## Work task
From the entries below, transcribe exactly the lines between the line holding "Where should I click to: Open" and the line holding "is (358, 457).", inclusive; skip all other lines.
-.-.-
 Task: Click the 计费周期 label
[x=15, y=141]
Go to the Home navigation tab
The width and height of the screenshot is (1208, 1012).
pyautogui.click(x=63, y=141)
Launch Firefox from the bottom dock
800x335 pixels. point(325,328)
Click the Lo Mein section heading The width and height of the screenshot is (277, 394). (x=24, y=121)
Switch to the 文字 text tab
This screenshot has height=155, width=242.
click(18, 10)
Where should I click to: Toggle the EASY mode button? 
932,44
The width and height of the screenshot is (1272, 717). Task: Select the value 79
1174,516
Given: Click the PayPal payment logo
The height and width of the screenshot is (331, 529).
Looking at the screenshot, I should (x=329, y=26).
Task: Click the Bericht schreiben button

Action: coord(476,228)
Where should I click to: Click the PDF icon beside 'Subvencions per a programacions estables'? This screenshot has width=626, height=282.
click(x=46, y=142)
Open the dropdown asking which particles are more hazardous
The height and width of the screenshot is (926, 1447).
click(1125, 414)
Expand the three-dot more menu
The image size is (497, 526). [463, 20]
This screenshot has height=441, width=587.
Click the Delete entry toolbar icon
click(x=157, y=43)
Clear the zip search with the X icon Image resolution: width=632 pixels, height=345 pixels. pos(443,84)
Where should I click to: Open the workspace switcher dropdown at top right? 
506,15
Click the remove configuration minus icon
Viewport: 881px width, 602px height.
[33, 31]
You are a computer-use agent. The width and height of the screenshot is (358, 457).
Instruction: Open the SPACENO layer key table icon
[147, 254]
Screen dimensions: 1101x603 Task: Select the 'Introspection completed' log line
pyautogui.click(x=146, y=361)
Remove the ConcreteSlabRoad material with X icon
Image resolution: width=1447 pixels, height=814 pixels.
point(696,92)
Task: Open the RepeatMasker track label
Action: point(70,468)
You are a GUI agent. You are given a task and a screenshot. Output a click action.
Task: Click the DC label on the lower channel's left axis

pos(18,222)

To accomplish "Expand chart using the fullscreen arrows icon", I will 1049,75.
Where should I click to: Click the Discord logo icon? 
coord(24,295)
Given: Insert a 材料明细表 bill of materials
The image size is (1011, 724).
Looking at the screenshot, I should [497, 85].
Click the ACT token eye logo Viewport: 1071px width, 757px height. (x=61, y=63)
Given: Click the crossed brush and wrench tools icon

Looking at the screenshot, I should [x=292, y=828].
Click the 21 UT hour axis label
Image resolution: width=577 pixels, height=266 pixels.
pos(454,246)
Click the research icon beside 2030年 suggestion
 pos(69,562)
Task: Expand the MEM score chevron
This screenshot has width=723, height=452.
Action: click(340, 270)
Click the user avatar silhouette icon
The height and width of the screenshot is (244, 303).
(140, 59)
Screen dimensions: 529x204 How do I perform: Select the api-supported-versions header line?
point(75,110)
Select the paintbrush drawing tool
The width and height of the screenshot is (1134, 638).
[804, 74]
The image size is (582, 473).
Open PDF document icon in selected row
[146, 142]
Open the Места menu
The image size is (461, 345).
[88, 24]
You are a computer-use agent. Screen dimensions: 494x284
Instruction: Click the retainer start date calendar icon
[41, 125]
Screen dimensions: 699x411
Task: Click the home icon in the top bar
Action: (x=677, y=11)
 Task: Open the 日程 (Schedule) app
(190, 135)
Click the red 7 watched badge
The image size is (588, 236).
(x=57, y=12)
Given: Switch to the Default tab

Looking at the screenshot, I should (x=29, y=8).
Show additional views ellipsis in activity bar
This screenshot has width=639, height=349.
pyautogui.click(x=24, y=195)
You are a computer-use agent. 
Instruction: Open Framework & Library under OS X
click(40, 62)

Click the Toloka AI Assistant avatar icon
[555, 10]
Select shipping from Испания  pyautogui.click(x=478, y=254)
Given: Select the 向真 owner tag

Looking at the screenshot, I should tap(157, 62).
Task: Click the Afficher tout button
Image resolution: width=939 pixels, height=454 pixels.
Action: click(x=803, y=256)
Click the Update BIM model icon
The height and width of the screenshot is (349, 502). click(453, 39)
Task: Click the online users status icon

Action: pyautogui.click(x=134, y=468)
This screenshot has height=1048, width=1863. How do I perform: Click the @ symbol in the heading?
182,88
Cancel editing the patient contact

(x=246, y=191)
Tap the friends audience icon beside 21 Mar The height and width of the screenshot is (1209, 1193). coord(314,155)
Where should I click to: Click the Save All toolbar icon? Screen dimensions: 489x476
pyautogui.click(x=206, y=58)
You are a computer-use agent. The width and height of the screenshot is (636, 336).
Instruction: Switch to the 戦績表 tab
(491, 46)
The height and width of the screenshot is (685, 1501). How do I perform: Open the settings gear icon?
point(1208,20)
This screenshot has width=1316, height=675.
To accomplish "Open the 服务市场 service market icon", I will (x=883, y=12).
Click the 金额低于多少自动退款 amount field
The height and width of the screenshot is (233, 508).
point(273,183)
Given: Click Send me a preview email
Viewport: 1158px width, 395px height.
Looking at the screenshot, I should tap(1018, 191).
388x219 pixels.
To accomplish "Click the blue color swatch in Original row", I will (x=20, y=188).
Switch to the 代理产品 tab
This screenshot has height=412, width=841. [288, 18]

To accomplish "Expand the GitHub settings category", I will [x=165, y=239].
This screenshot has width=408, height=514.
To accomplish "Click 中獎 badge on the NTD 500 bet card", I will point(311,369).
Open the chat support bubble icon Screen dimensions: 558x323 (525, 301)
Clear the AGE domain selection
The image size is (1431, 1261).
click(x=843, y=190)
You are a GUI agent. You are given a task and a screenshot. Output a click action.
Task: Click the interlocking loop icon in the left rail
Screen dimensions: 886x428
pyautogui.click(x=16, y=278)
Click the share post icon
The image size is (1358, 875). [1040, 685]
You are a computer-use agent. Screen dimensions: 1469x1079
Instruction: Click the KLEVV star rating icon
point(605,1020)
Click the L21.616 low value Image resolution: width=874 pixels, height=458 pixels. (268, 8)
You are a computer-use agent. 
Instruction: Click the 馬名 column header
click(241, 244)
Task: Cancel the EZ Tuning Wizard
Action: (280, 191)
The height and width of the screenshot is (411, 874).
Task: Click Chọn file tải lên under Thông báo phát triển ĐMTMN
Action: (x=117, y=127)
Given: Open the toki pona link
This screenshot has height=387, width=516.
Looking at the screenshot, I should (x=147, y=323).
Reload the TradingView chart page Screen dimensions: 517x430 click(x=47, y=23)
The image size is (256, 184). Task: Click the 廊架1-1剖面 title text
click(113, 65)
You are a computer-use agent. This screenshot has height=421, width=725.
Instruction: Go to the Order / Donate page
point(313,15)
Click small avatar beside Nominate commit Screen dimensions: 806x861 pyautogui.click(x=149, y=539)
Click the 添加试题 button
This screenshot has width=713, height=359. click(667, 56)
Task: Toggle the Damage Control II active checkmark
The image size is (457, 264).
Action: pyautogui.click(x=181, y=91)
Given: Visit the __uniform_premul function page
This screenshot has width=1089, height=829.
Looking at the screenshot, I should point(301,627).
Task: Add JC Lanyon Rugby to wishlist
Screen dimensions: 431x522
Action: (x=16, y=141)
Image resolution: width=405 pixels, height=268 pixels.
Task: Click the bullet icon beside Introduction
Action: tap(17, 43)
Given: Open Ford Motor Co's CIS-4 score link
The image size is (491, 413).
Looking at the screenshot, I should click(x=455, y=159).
-.-.-
## Exercise solution
Where should I click to: Open the workspace switcher dropdown at top right? 
506,15
Click the remove configuration minus icon
Viewport: 881px width, 602px height.
[33, 31]
You are a computer-use agent. The width and height of the screenshot is (358, 457).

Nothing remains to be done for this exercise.